TASK GOAL: Make an exact copy of the lines from the one holding "Task: Tap the air cushion window in the sole" through the end of the entries below, both ends kept, and of nothing else. Exclude pictures.

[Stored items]
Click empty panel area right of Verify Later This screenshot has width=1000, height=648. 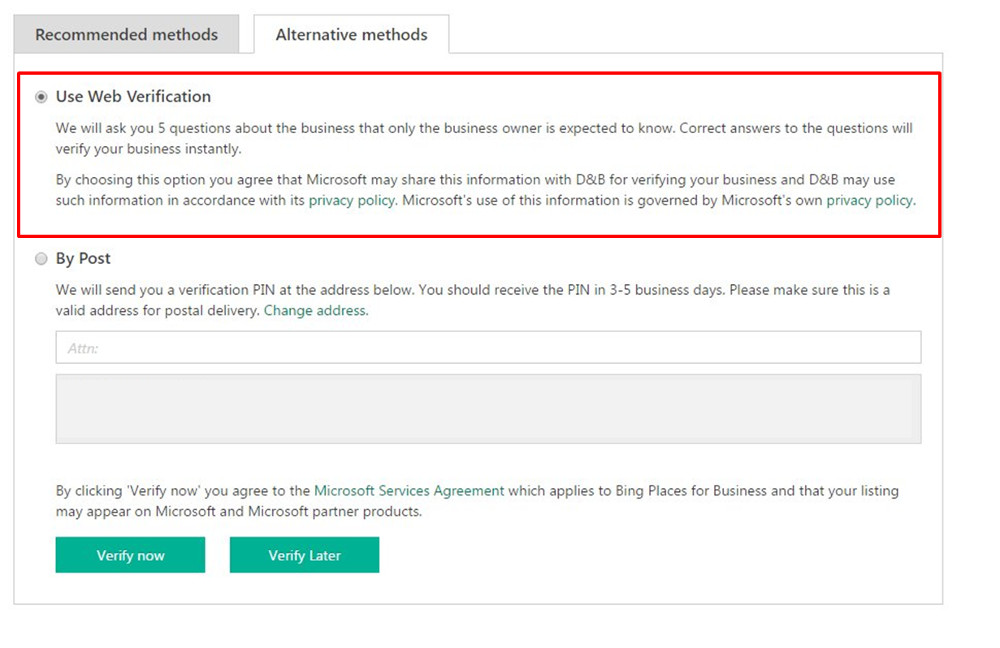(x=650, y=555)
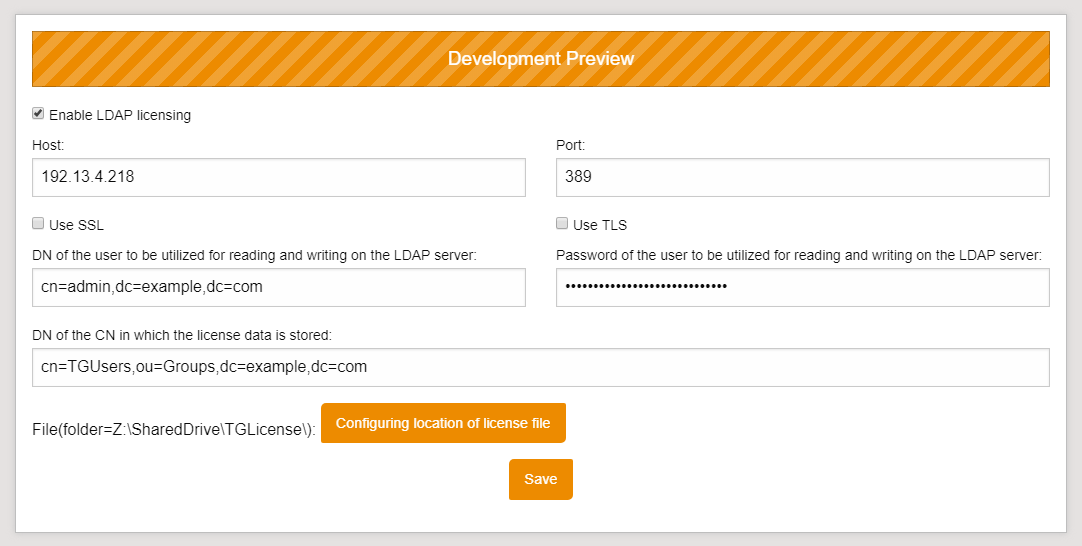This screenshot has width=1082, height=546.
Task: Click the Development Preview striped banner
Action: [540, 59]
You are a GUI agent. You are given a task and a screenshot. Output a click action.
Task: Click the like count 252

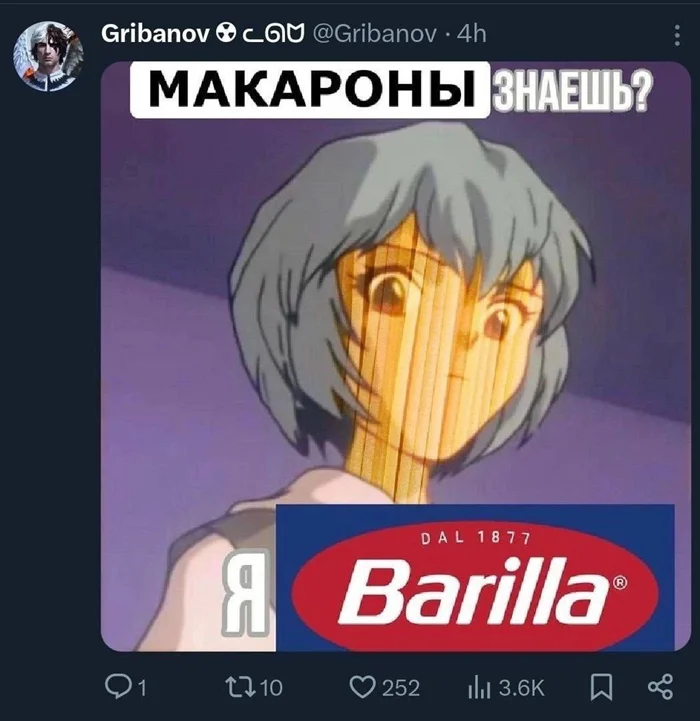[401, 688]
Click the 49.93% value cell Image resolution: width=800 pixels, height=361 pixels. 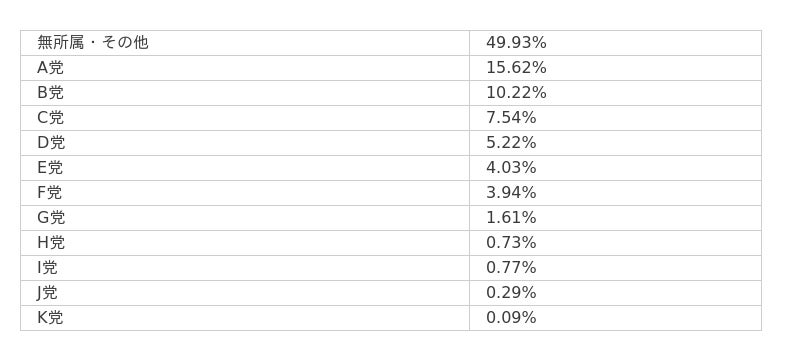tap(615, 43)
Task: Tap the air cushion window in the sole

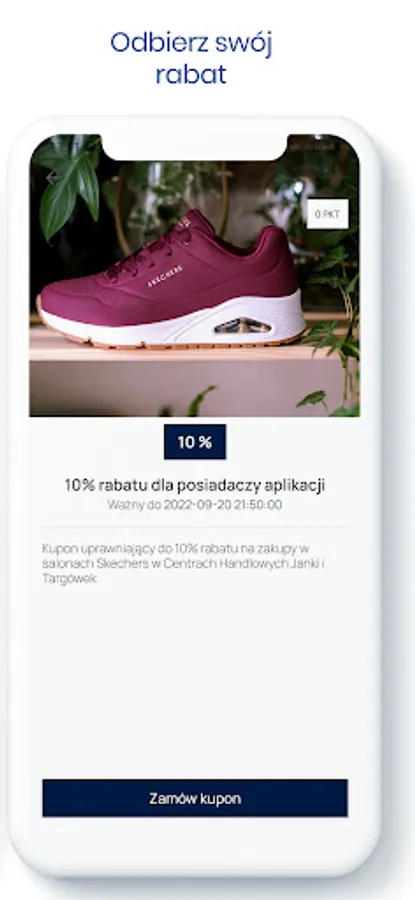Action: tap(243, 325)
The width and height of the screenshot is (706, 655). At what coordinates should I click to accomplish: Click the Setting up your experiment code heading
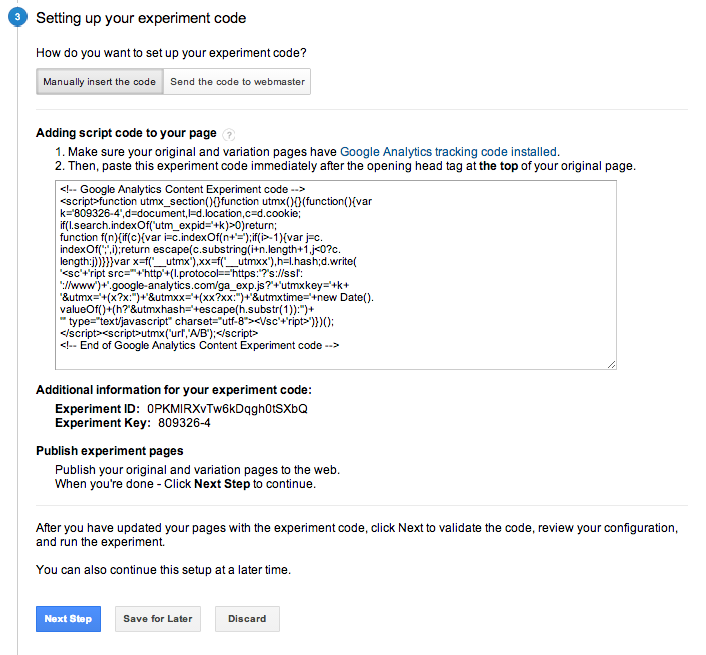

SOLUTION:
Task: Tap the air cushion window in the sole

Action: tap(243, 325)
The width and height of the screenshot is (706, 655). At what coordinates should I click to accomplish: Click the Setting up your experiment code heading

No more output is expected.